BEGIN EXCERPTED TEXT
Author
Listed:
- Vivek Bhargava
- D.K. Malhotra
- Philip Russel
- Rahul Singh
Abstract
Purpose - The purpose of this paper is to examine if the volatility in the US dollar interest rate swap market impacts the volatility of the swap rates in the Indian swap market. Design/methodology/approach - The authors use GARCH, EGARCH, and TGARCH modeling to examine volatility spillover between the US and Indian interest rate swap markets. Findings - Evidence is found of volatility transmission from the US dollar interest rate swap markets to the Indian swap markets. There is no evidence of spillover from the Indian swap markets to the US swap markets. Furthermore, the spillover impact from the US markets to the Indian markets is also asymmetric. The impact on volatility is asymmetric for one‐year swaps, but not for five‐year swaps. Practical implications - Findings from this study will also identify any arbitrage opportunities that may exist between different segments of the US dollar interest rate swap markets and help to improve interest rate swap market efficiency. Originality/value - If the financial market liberalization process in these nations has been successful in integrating their market into the pool of the world market, then a foreign investor would not demand a risk‐premium in the returns on deposits in these markets. The findings of this paper are also relevant for other emerging markets' policy makers, as they try to become more integrated in the global economy and try to resolve market inefficiencies and country risk so that obstacles to foreign investments can be removed.
END EXCERPTED TEXT
## INSTRUCTION A
List the authors named in the abstract on interest rate swap volatility.
BEGIN INPUT DATA
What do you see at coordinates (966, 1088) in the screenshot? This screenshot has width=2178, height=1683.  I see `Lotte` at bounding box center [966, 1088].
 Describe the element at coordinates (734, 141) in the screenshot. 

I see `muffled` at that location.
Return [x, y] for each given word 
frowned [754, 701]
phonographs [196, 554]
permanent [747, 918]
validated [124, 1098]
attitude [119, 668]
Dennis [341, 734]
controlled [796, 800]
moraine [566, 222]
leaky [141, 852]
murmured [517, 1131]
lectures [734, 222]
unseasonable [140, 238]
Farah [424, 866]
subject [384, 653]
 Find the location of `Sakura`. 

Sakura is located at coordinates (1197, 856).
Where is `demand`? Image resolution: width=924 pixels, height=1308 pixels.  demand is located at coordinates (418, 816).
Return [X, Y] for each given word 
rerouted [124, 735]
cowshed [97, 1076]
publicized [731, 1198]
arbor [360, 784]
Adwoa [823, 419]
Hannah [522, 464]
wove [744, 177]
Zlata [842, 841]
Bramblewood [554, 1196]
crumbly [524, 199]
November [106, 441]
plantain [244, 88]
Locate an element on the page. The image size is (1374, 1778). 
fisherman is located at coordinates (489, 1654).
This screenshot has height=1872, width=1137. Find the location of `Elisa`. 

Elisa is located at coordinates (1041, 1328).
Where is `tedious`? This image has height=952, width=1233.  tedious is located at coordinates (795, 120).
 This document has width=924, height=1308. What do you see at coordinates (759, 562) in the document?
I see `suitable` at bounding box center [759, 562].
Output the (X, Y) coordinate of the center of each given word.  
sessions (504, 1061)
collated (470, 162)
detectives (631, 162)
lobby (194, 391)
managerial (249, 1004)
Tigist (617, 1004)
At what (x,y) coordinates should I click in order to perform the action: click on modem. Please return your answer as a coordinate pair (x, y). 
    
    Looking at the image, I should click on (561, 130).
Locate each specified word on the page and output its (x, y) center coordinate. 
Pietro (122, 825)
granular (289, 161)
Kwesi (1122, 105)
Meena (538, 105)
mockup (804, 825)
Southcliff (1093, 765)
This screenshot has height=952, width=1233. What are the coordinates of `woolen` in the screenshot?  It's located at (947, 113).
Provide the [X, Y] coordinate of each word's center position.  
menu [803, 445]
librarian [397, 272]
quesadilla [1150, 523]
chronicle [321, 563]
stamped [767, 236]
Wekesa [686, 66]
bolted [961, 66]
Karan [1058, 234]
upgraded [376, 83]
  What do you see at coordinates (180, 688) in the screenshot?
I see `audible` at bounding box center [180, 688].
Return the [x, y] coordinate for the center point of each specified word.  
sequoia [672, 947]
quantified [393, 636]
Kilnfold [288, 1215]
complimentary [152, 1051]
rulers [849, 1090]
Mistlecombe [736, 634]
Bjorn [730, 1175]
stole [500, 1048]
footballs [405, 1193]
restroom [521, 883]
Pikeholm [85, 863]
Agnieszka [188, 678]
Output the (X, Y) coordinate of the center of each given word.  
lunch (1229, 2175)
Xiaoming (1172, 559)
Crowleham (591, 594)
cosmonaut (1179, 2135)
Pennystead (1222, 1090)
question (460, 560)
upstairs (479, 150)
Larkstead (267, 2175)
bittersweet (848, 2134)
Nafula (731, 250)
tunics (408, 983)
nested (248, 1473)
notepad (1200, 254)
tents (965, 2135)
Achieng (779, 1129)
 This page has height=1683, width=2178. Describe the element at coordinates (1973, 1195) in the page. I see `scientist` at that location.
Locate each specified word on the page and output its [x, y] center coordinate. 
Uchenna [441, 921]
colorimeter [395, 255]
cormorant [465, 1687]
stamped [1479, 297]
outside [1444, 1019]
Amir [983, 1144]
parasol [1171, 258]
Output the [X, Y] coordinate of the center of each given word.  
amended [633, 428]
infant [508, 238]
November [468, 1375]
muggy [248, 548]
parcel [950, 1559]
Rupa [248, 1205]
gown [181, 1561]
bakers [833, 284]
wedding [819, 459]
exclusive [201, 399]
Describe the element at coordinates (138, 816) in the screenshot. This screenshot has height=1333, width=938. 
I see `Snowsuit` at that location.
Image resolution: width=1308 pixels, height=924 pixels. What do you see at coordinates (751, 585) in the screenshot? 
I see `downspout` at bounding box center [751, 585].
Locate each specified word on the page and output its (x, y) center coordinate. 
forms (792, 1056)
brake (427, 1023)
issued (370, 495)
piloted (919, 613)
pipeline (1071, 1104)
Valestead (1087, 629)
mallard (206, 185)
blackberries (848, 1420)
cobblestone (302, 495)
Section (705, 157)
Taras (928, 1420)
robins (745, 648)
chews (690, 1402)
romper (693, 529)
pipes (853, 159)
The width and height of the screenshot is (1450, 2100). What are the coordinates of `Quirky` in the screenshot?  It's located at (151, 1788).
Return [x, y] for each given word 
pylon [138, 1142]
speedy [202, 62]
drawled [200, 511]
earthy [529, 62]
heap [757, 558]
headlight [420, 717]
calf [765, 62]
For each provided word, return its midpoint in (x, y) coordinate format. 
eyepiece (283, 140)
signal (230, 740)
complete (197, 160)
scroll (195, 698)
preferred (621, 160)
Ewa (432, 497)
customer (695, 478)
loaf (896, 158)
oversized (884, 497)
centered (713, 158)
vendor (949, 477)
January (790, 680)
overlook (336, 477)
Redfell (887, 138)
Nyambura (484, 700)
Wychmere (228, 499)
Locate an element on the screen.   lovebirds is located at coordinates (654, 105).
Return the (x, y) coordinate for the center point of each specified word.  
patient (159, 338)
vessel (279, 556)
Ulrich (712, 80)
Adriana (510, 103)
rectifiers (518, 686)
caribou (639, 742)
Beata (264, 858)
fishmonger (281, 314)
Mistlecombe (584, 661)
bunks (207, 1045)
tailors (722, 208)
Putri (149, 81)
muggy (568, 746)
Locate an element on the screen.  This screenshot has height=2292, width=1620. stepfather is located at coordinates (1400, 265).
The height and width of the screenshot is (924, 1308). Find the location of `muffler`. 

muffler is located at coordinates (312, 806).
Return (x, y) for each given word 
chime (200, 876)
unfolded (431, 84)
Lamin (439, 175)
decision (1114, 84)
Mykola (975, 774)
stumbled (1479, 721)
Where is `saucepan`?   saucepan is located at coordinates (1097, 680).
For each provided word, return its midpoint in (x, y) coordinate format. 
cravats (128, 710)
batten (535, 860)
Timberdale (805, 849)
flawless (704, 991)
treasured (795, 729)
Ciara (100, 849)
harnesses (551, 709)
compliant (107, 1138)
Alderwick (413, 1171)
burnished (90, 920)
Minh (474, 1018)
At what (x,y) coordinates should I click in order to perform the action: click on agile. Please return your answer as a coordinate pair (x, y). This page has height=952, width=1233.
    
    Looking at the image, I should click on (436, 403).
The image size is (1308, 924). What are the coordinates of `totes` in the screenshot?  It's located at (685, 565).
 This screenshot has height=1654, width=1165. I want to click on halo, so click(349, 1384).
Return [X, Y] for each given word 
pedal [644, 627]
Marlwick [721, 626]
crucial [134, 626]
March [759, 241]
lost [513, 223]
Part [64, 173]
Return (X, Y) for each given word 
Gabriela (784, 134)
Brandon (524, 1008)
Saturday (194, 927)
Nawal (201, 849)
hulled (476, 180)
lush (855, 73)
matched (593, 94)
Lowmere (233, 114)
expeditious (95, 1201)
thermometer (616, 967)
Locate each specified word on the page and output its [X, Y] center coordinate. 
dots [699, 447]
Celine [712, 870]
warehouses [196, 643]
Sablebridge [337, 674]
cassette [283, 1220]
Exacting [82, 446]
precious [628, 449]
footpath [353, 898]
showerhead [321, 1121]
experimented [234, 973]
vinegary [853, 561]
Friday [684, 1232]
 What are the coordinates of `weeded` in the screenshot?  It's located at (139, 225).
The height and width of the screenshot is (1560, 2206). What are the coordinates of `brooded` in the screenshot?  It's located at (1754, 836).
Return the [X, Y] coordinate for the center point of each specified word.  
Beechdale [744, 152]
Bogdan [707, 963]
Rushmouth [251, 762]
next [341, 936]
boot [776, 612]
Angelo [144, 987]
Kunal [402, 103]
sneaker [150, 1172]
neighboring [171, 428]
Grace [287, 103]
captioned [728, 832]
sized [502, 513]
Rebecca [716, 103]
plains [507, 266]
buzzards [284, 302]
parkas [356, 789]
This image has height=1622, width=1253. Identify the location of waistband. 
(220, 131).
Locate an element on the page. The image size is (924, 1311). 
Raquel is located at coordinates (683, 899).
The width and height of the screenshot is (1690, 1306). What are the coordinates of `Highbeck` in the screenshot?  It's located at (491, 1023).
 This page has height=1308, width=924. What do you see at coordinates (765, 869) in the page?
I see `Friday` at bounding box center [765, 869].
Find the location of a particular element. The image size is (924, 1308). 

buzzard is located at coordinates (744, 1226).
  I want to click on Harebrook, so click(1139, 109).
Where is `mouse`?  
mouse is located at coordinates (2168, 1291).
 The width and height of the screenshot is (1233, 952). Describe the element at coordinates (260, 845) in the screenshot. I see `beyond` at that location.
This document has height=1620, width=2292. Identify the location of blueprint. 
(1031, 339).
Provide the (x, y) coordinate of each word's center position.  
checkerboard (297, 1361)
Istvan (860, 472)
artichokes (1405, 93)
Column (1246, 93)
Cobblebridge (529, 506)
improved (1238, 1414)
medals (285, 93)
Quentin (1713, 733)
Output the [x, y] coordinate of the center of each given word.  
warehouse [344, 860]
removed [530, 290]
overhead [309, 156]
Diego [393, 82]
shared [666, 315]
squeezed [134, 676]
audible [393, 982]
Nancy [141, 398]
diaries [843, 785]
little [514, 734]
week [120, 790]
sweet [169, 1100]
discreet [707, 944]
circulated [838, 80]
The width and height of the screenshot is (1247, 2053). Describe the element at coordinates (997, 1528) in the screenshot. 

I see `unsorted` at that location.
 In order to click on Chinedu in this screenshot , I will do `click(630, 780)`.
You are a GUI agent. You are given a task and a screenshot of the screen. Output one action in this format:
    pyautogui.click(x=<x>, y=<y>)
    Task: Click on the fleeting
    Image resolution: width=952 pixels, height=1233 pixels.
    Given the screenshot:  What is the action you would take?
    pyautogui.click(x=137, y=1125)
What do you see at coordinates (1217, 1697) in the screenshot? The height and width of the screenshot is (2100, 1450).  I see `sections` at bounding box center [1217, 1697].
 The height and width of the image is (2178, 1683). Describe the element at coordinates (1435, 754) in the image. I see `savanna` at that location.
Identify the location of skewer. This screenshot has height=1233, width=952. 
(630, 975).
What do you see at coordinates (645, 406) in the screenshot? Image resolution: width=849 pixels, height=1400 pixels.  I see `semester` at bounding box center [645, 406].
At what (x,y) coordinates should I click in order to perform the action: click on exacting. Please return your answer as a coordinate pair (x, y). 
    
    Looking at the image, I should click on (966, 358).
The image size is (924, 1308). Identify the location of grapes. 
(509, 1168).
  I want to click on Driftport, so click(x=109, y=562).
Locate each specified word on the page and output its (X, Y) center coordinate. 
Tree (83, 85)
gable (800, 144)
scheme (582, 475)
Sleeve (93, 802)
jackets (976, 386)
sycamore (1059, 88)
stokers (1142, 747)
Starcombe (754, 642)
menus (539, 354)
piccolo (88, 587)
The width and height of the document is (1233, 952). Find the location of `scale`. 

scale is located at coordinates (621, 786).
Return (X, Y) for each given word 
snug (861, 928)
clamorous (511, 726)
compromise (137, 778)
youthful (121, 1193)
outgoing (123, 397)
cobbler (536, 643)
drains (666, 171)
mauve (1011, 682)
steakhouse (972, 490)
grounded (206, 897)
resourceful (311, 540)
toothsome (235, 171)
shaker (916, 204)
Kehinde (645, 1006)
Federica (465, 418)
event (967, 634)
END INPUT DATA
## INSTRUCTION B
Set down the listing lines unchanged, starting with the first line of the listing and going on through the line with "Southcliff (1093, 765)".

## COMPLETE RESPONSE A
Vivek Bhargava
D.K. Malhotra
Philip Russel
Rahul Singh

## COMPLETE RESPONSE B
What do you see at coordinates (966, 1088) in the screenshot? This screenshot has width=2178, height=1683.  I see `Lotte` at bounding box center [966, 1088].
 Describe the element at coordinates (734, 141) in the screenshot. 

I see `muffled` at that location.
Return [x, y] for each given word 
frowned [754, 701]
phonographs [196, 554]
permanent [747, 918]
validated [124, 1098]
attitude [119, 668]
Dennis [341, 734]
controlled [796, 800]
moraine [566, 222]
leaky [141, 852]
murmured [517, 1131]
lectures [734, 222]
unseasonable [140, 238]
Farah [424, 866]
subject [384, 653]
 Find the location of `Sakura`. 

Sakura is located at coordinates (1197, 856).
Where is `demand`? Image resolution: width=924 pixels, height=1308 pixels.  demand is located at coordinates (418, 816).
Return [X, Y] for each given word 
rerouted [124, 735]
cowshed [97, 1076]
publicized [731, 1198]
arbor [360, 784]
Adwoa [823, 419]
Hannah [522, 464]
wove [744, 177]
Zlata [842, 841]
Bramblewood [554, 1196]
crumbly [524, 199]
November [106, 441]
plantain [244, 88]
Locate an element on the page. The image size is (1374, 1778). 
fisherman is located at coordinates (489, 1654).
This screenshot has height=1872, width=1137. Find the location of `Elisa`. 

Elisa is located at coordinates (1041, 1328).
Where is `tedious`? This image has height=952, width=1233.  tedious is located at coordinates (795, 120).
 This document has width=924, height=1308. What do you see at coordinates (759, 562) in the document?
I see `suitable` at bounding box center [759, 562].
Output the (X, Y) coordinate of the center of each given word.  
sessions (504, 1061)
collated (470, 162)
detectives (631, 162)
lobby (194, 391)
managerial (249, 1004)
Tigist (617, 1004)
At what (x,y) coordinates should I click in order to perform the action: click on modem. Please return your answer as a coordinate pair (x, y). 
    
    Looking at the image, I should click on (561, 130).
Locate each specified word on the page and output its (x, y) center coordinate. 
Pietro (122, 825)
granular (289, 161)
Kwesi (1122, 105)
Meena (538, 105)
mockup (804, 825)
Southcliff (1093, 765)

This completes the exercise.